Pointing records for screenshots and pages:
···
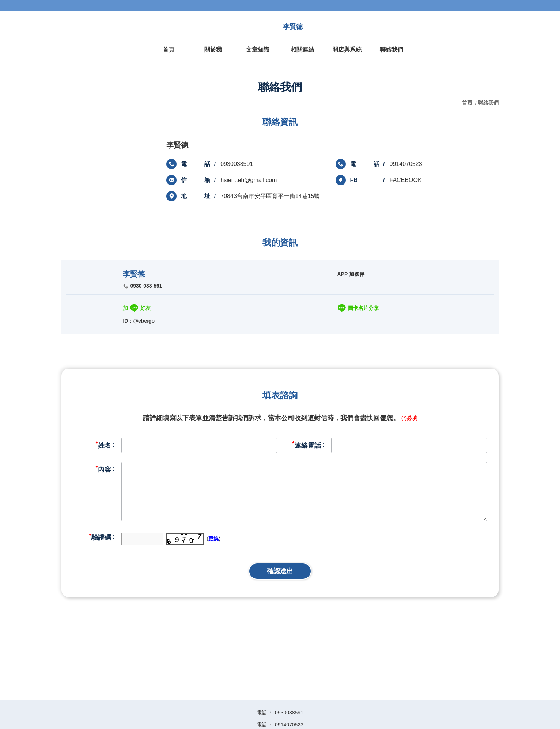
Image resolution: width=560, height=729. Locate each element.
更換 (213, 539)
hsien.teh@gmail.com (249, 180)
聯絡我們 (488, 103)
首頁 (468, 103)
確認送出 (280, 571)
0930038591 (237, 164)
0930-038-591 (146, 286)
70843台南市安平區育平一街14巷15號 (270, 196)
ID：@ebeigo (139, 321)
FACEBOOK (406, 180)
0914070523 (406, 164)
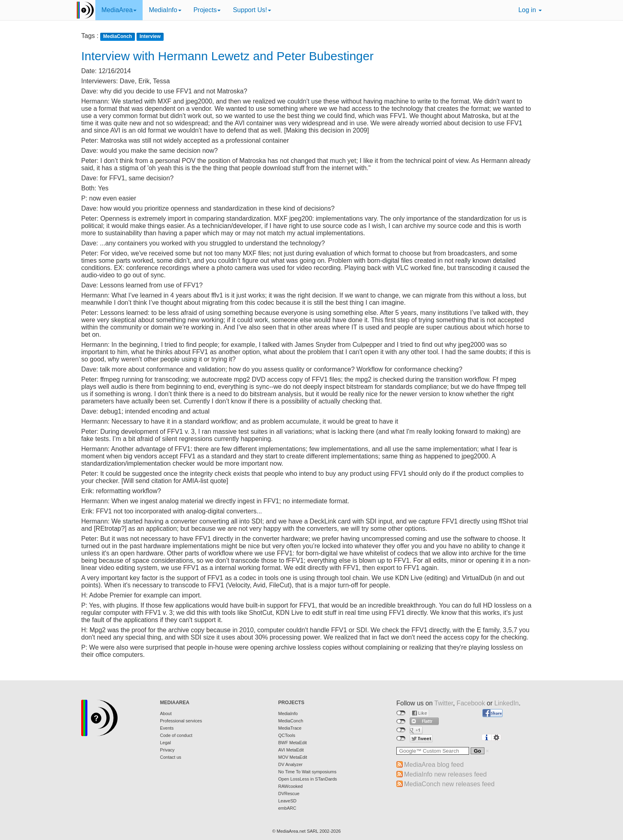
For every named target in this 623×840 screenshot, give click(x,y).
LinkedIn (507, 703)
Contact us (170, 757)
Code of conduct (176, 735)
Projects (207, 10)
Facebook (471, 703)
···
- THE PROBLEM -
Can you reproduce every one of the lines above word for word, leaving the pictures out?

- REPLY TO THE TASK -
Image resolution: width=560, height=729. Locate each element.
更換 (213, 539)
hsien.teh@gmail.com (249, 180)
聯絡我們 (488, 103)
首頁 (468, 103)
確認送出 (280, 571)
0930038591 (237, 164)
0930-038-591 (146, 286)
70843台南市安平區育平一街14巷15號 (270, 196)
ID：@ebeigo (139, 321)
FACEBOOK (406, 180)
0914070523 (406, 164)
For every named target in this 623×840 screenshot, give click(x,y).
LinkedIn (507, 703)
Contact us (170, 757)
Code of conduct (176, 735)
Projects (207, 10)
Facebook (471, 703)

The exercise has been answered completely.